Moss Wears The Pants, But Not A Top

Mad Men’s Peggy Olsen has officially ditched her bow-collared cardigans and frumpy frocks. Elisabeth Moss sports overalls and nothing else on New York 's March cover, and the once clueless ad agency secretary glows with the confidence of a promoted and powerful executive — one who the dashing Don Draper would probably go for. (Not that, of course, an executive Olsen would accept his advances, psh.)

The topless cover and witty profile give us a glimpse inside our favorite rebelliously relatable character. As Moss opens up about her career and love life, she embodies Peggy with a little extra edge:

Acting is not stupid, but it’s a very strange profession, honestly.

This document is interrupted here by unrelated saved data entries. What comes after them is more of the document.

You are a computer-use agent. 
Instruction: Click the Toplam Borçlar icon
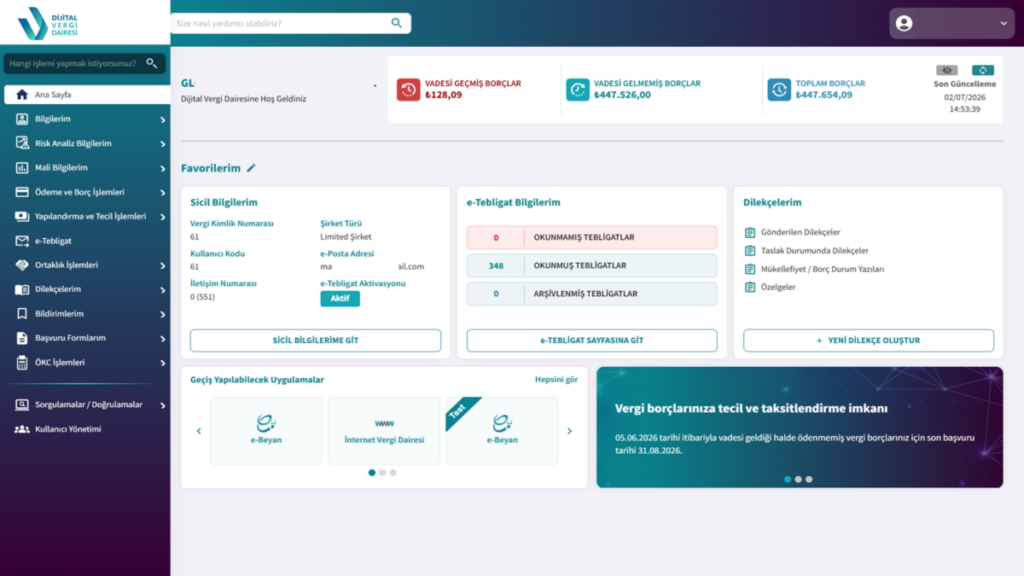[x=778, y=89]
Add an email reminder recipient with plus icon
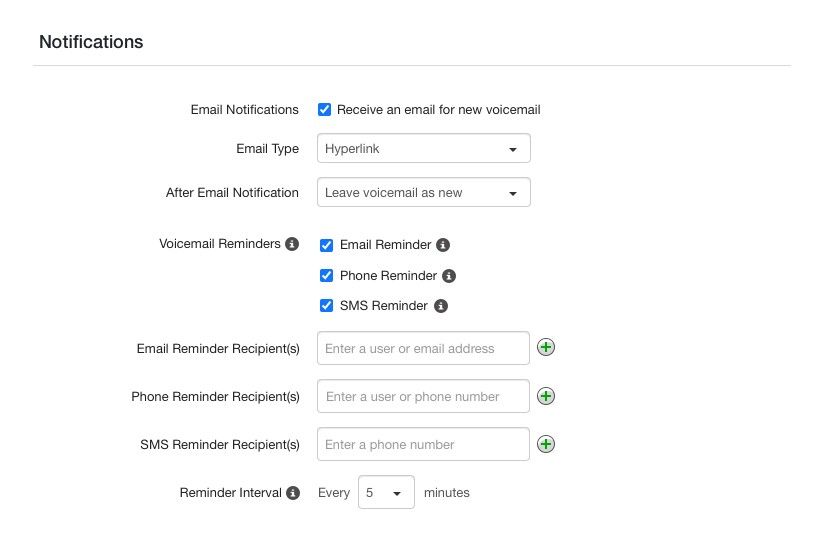 546,347
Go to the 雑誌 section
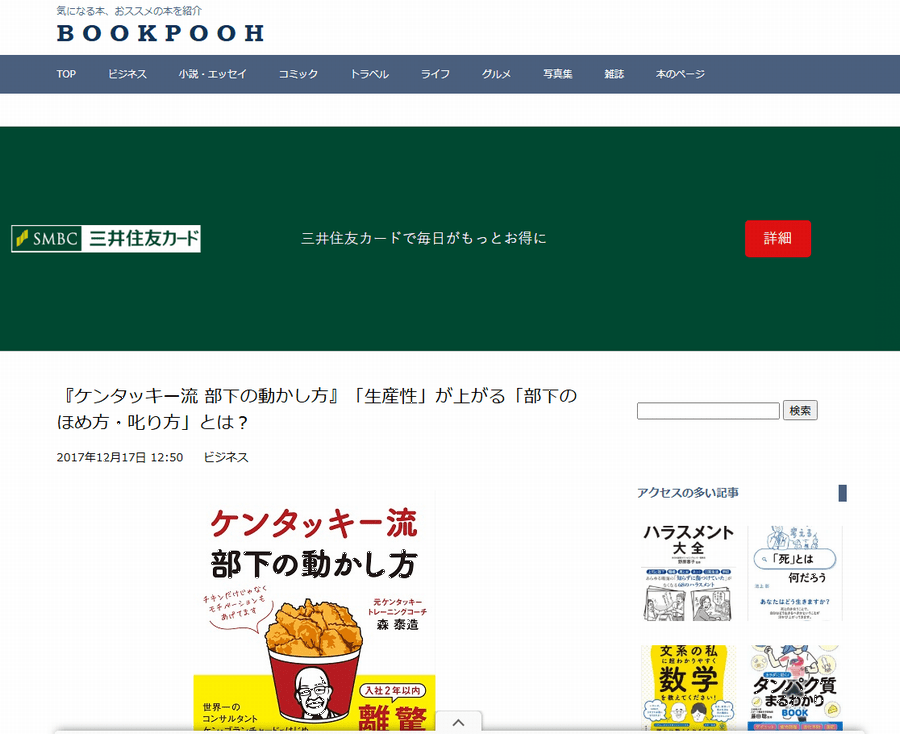This screenshot has height=734, width=900. click(614, 74)
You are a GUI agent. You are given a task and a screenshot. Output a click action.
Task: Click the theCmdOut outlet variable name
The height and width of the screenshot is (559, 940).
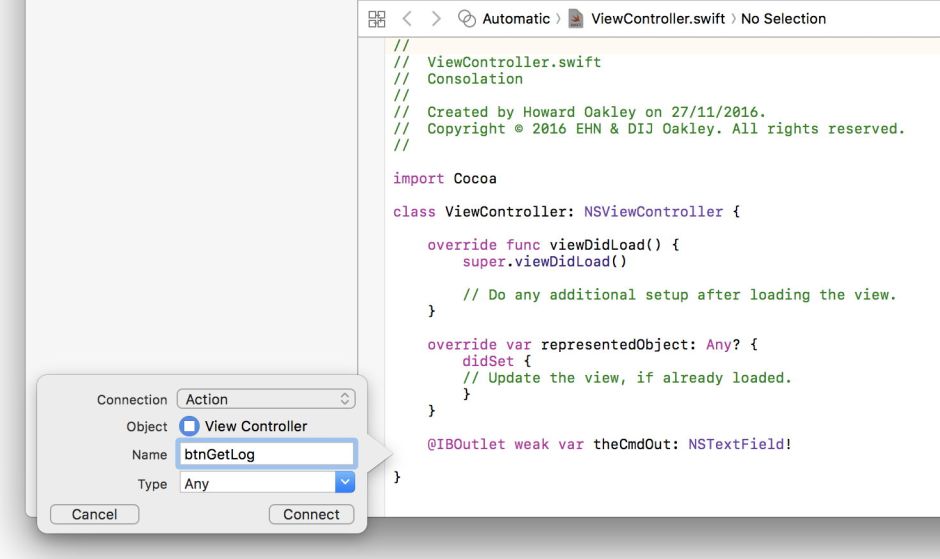tap(635, 444)
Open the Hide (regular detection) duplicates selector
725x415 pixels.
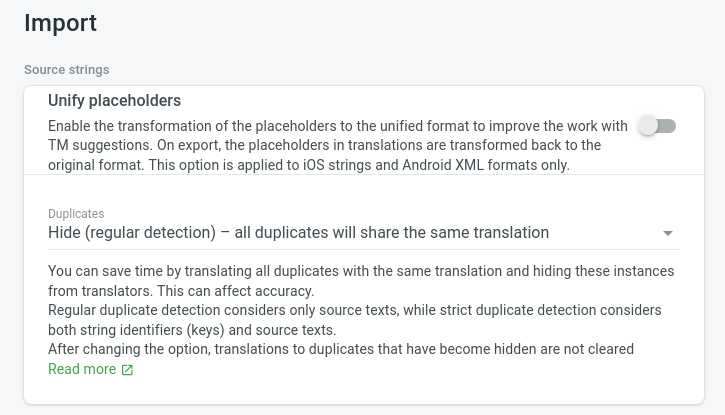298,233
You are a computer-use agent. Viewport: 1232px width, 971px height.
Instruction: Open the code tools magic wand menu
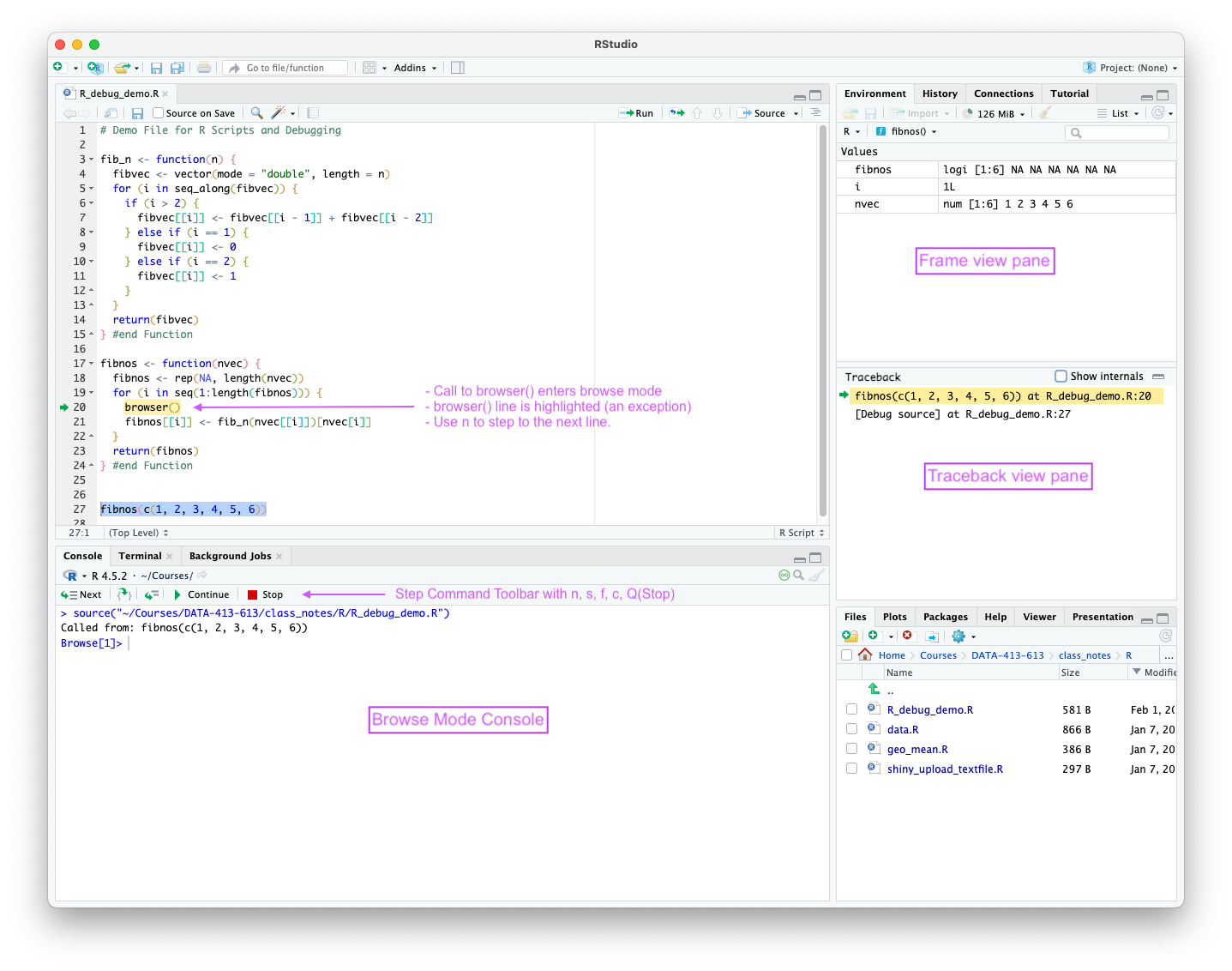click(279, 112)
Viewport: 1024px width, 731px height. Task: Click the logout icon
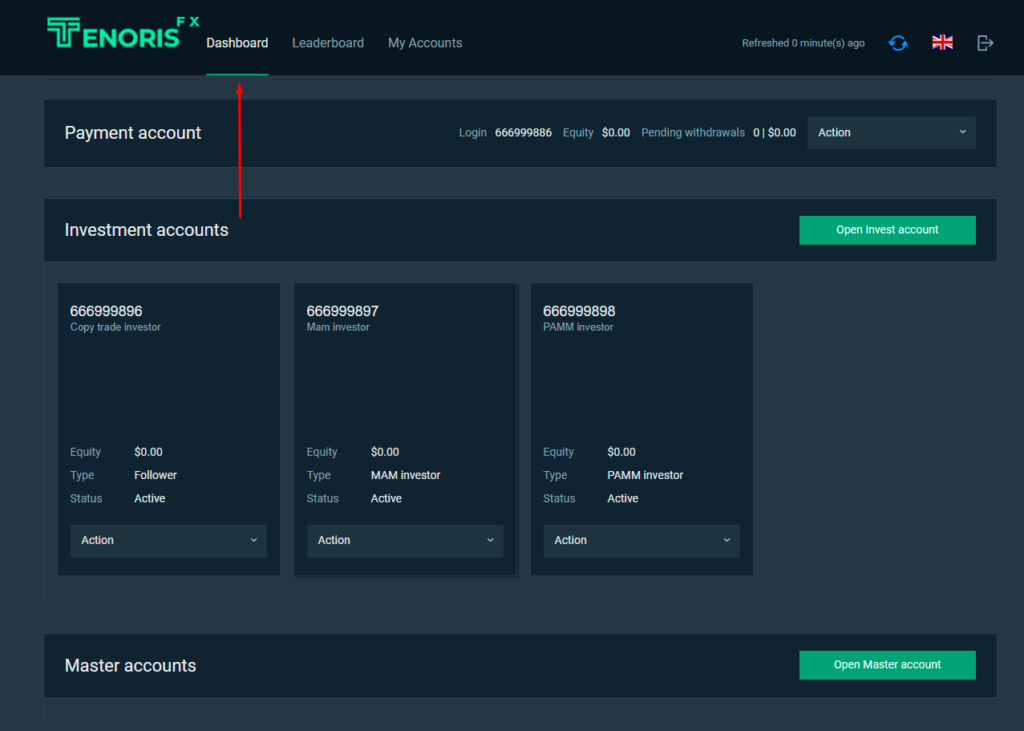(x=985, y=42)
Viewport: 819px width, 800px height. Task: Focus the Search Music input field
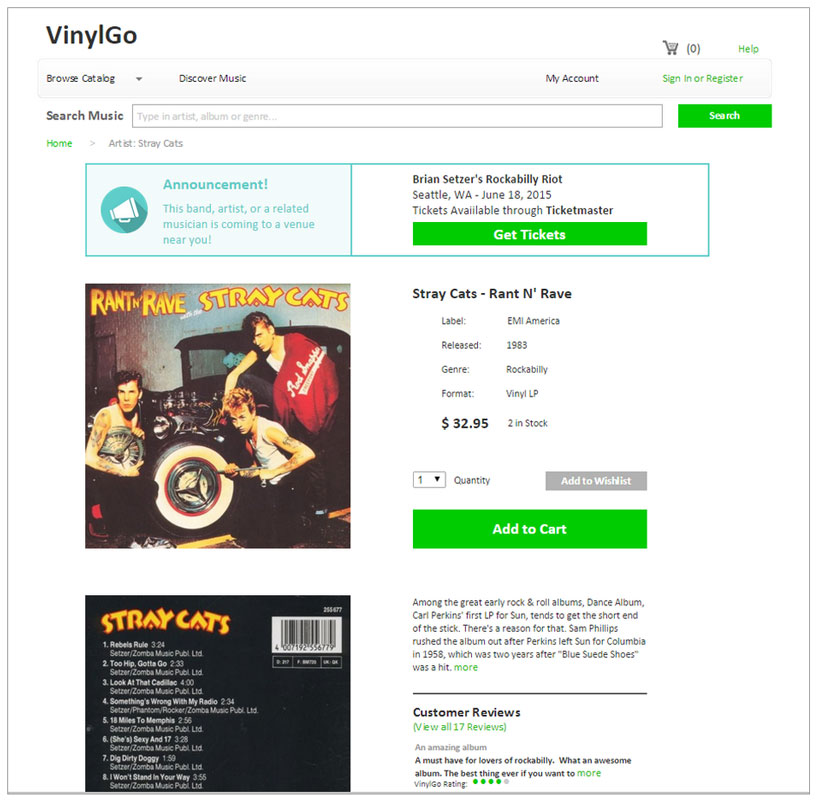(x=397, y=116)
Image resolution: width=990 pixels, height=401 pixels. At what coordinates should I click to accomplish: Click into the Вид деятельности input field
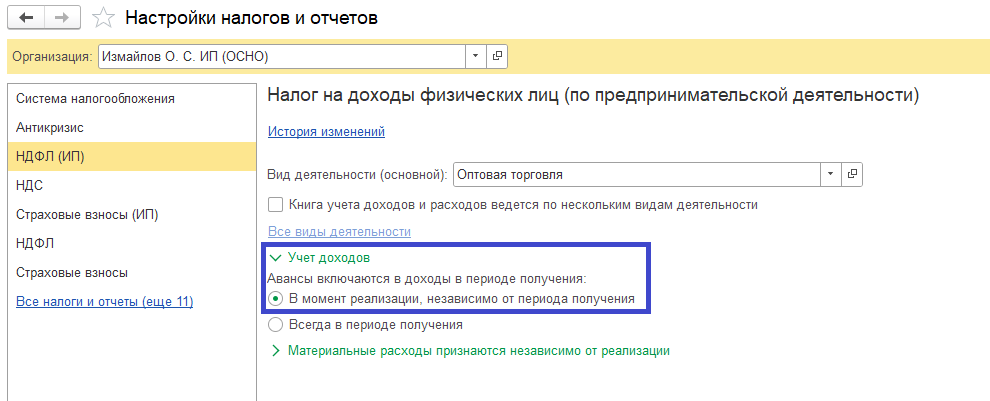[x=635, y=174]
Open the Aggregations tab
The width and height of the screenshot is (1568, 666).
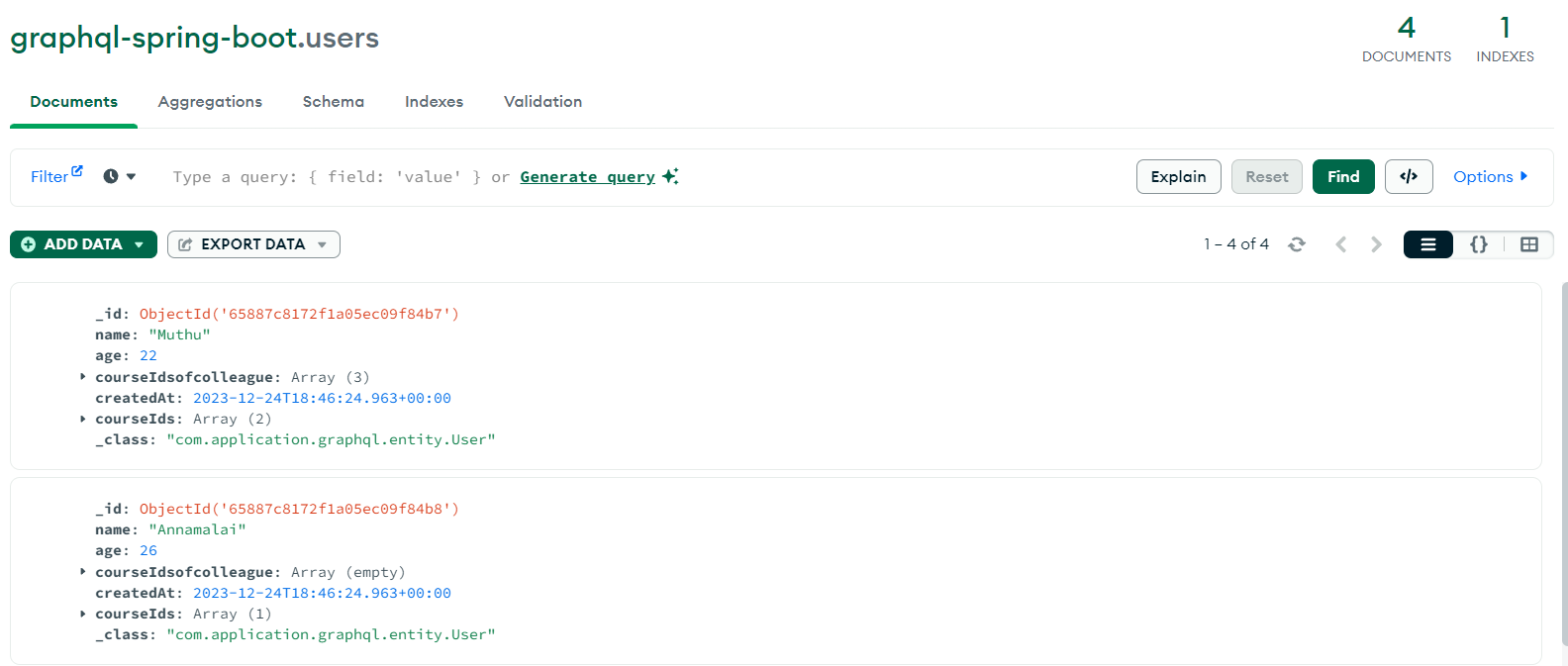(210, 101)
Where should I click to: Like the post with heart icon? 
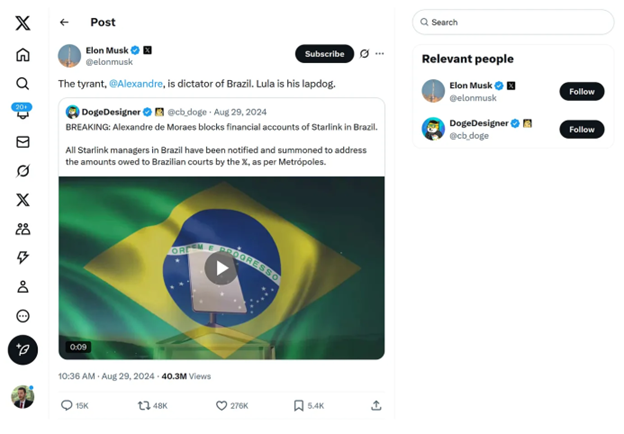(x=222, y=405)
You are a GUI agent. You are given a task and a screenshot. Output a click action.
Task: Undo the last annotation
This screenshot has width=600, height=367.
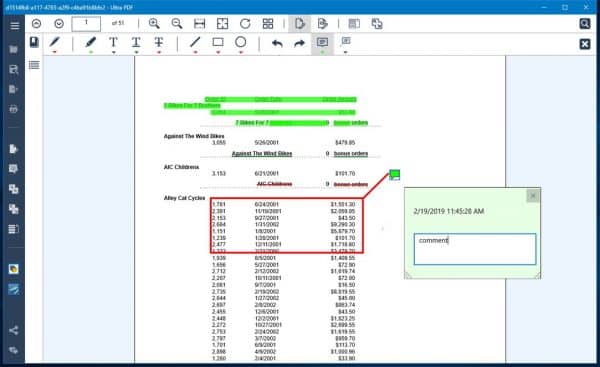(277, 43)
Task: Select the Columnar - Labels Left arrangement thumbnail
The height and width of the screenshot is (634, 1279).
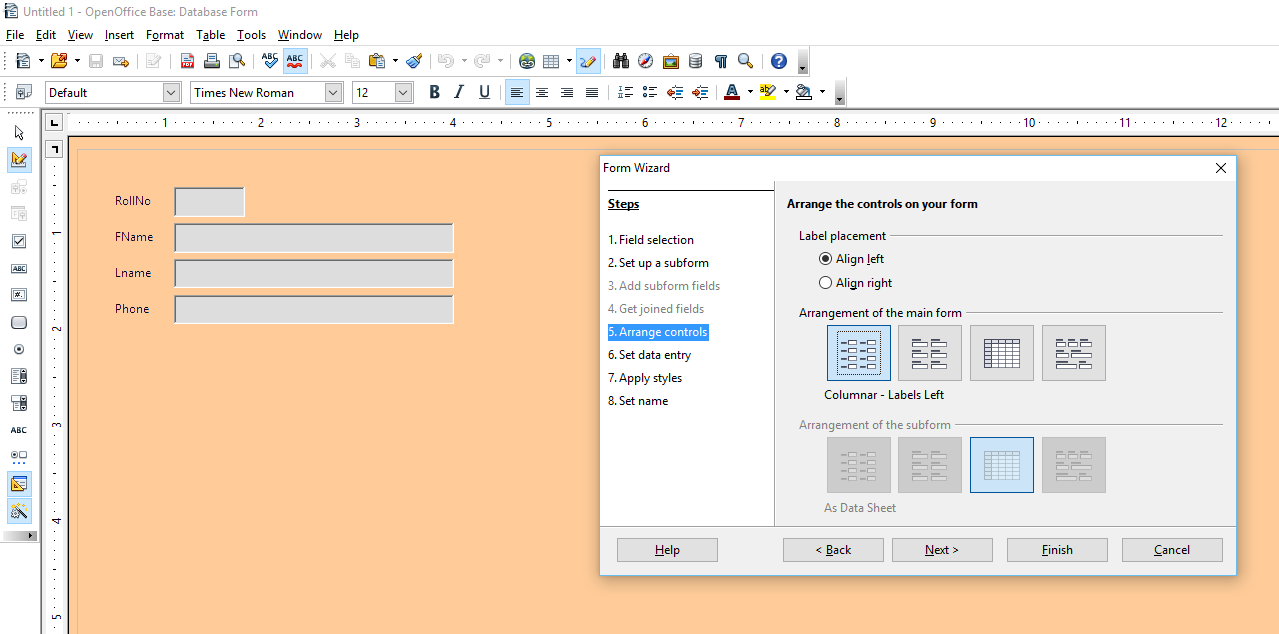Action: [858, 352]
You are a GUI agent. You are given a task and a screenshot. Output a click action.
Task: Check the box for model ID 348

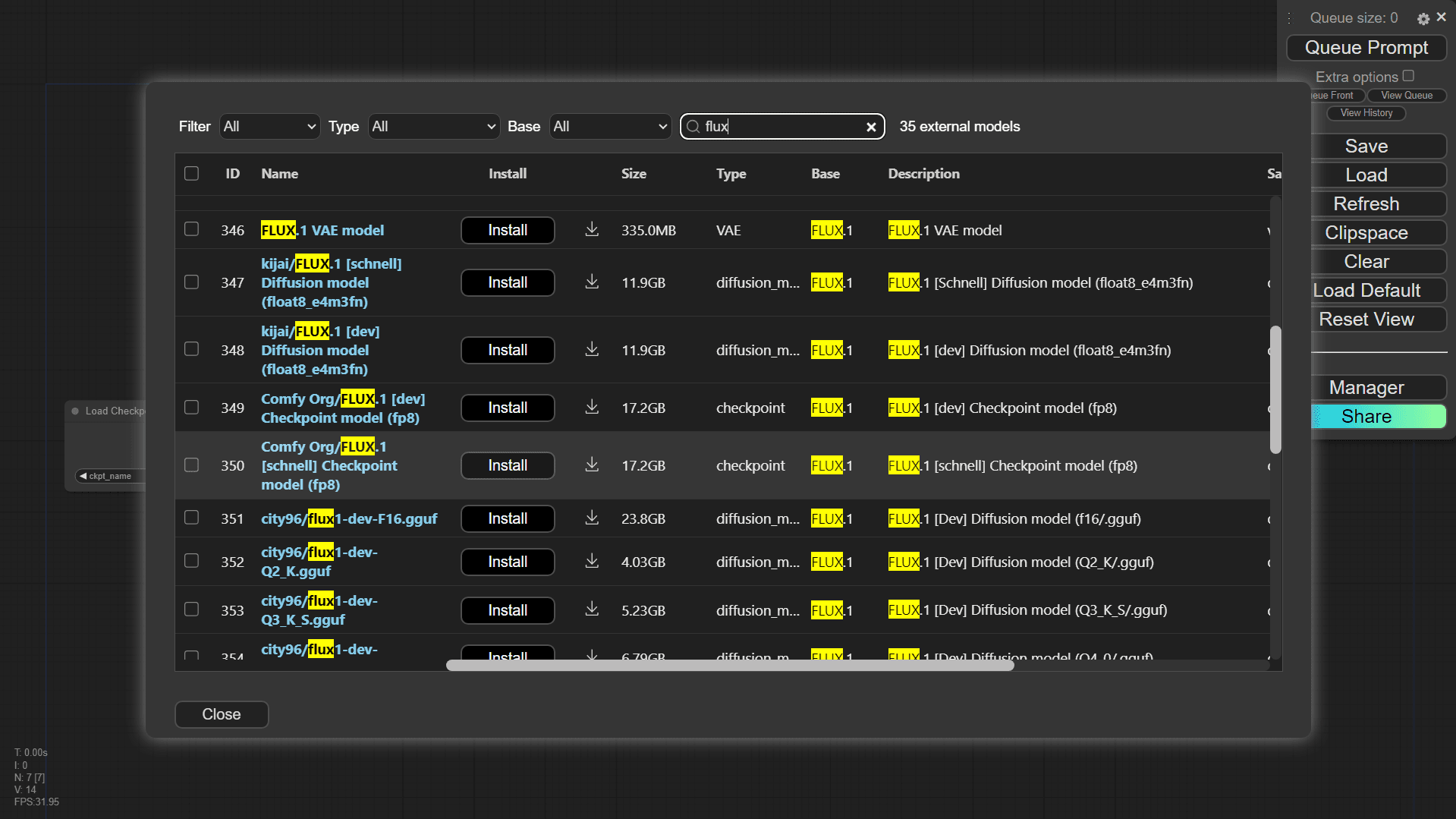[x=191, y=349]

My job is to get up, and get dressed in someone else’s clothes, and go and pretend that I’m someone else. Who does that? Nobody does that. Strippers and actors do that.

It turns out the girl we identify with as “one of us” on-screen, breaking barriers and challenging stereotypes, enjoys the simple life. Fun, fresh, loose — the side-cleavage bearing overalls, far different from Peggy’s usual long pencil skirts, seem to perfectly depict her easy-going vibe. We learn she doesn’t like huge parties, travels with a stuffed animal, and is obsessed with iPhone games.

I’m just a normal person who worries and stresses about stupid shit. I like to sleep in. I like sushi. I love what I do. I think acting is super-fun. I don’t think it’s something super-serious.

Regarding her brief marriage to SNL’s Fred Armisen, she says,

Looking back, I feel like I was really young, and at the time I didn’t think that I was that young. It was extremely traumatic and awful and horrible. At the same time, it turned out for the best. I’m glad that I’m not there. I’m glad that it didn’t happen when I was 50. I’m glad I didn’t have kids. And I got that out of the way. Hopefully. Like, that’s probably not going to happen again.

Whether she’s teasing the reader with her towel or sitting criss-cross applesauce with her hands in her top, the photos are playful, spunky, and not so serious. The shoot visually portrays the 1960s glamour mastered by Christina Hendricks’ character, Joan Holloway.

Just like Peggy is more than just another girl that goes through a Madison Avenue office space before marriage, Moss too has proven herself time and time again. She has been nominated for an Emmy four times for her character, and plans on continuing in both film and television after finishing the final Mad Men season.

This Peggy Olsen is beautiful and beaming, and finally wearing the pants. Who cares if she doesn’t wear the top?